To put Labor's abject failure of courage and ambition into context—Treasury expects about 75,000 new first home buyers over the next decade or so. If Labor had stepped up and taken the kind of action we need to see, we could have had hundreds of thousands of homes available for renters and prospective first home buyers in the next few years alone. That would have been meaningful. That would have been an appropriate response to a housing crisis which is ripping our social fabric apart. But Labor failed to do that because they failed to show the ambition that was necessary.
This is now Labor's housing crisis. Young people and people who are watching the great Australian dream of owning their own home disappear off in the distance need to understand quite clearly the message that Labor is sending: Labor is not going to fix this housing crisis. Labor now owns the housing crisis, and the only party that is prepared to do the things necessary to fix the housing crisis in this country is the Australian Greens.
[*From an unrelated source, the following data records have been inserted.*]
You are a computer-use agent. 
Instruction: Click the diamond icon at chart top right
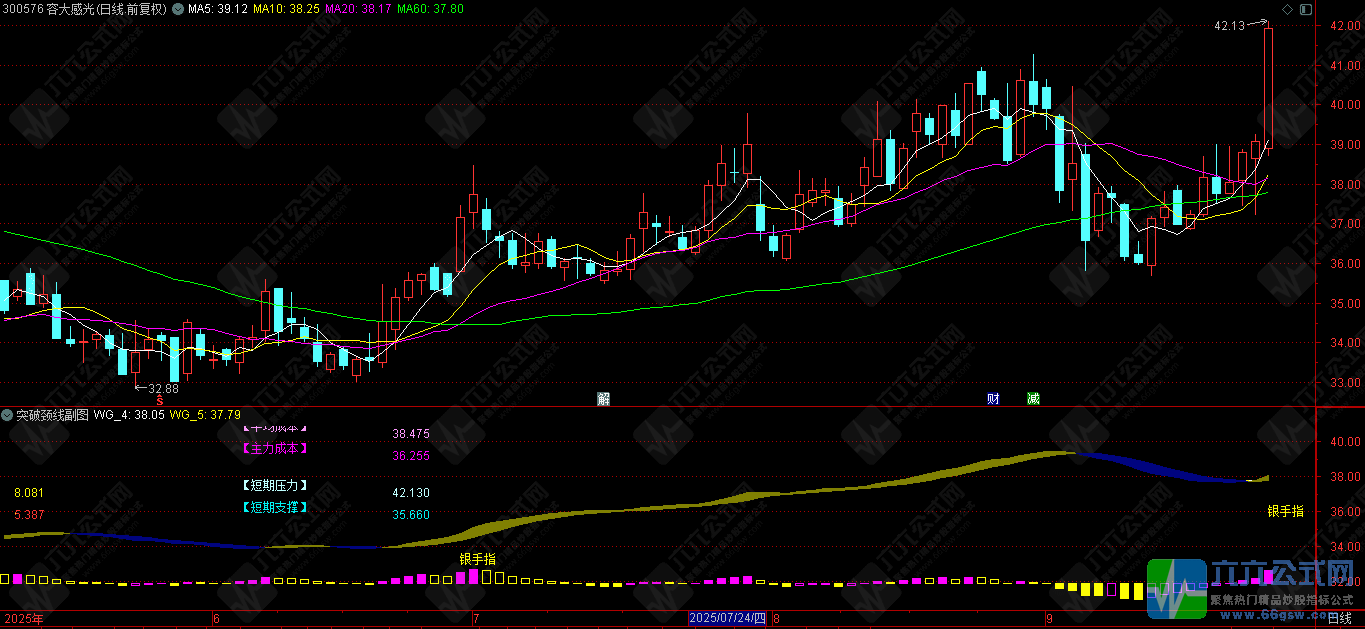(x=1287, y=9)
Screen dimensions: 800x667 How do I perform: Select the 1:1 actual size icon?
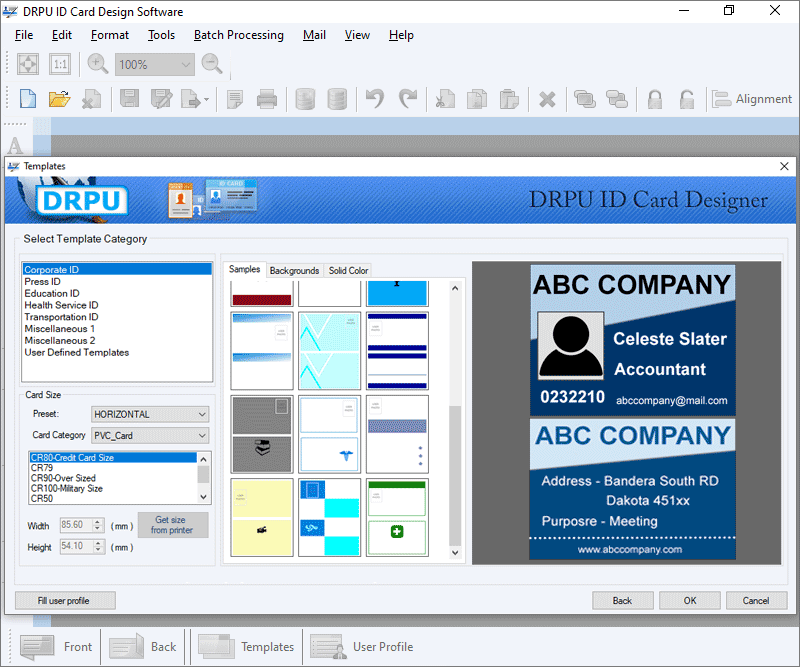(x=60, y=64)
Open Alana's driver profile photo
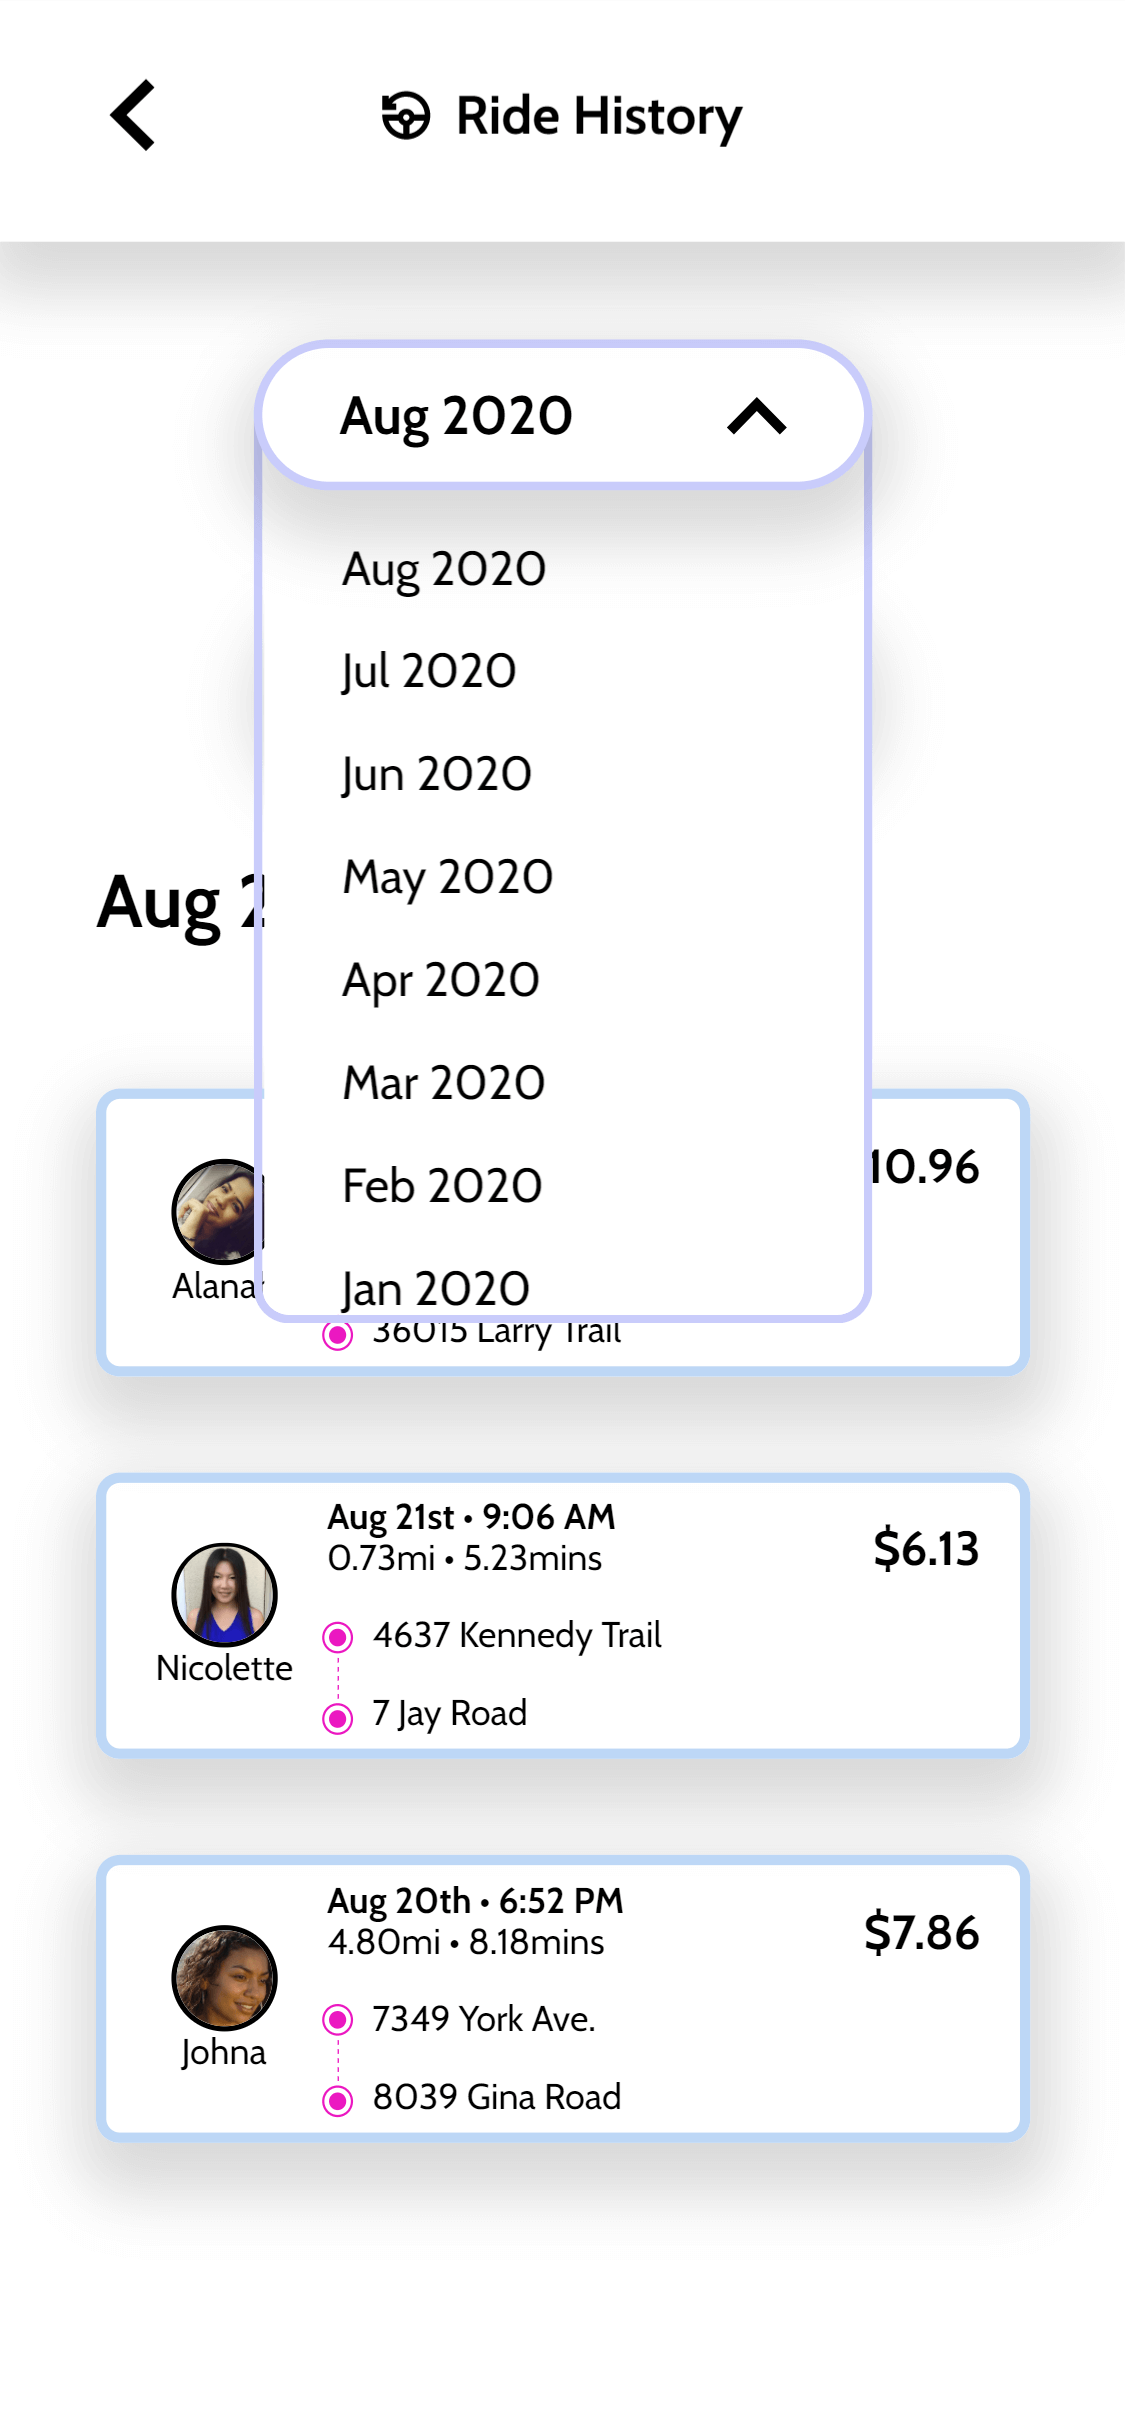1125x2436 pixels. click(216, 1211)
Young Australians are watching property investors keep all the tax breaks for as long as they like. For as long as they want to hold on to their properties, they'll keep the negative gearing benefits, and they'll keep the capital gains tax discount of 50 per cent up until 1 July next year. Young Australians are just going to have to cop it and wait. If they're saving up for a property, they'll have to wait patiently for investors to get bored of their tax breaks or to have their financial circumstances change and to sell up.
Treasury told the Greens led Senate inquiry into the capital gains tax discount that the average time that an investment property is held is nine years, so we're going to have to wait on average nearly a decade for these changes to wash through in any significant form. That's a decade-long wait for a bit of fairness in the housing market. It didn't have to be this way. The grandparenting or locking in of these tax perks could have been constrained to one investment property, not extended to people with five or 15 or 50 or 100 investment properties.
The words of former Treasury secretary Ken Henry to the Greens' capital gains tax inquiry when he was asked about grandfathering bear repeating: 'I hate it,' he said. To quote Saul Eslake's testimony, it 'privileges people, in essence, on the basis of when they were born or when they took particular decisions.'
Glenn Sterle (WA, Australian Labor Party) | Link to this | Hansard source
Order! Thank you, Senator McKim. It now being 1.30, we'll go to two-minute statements.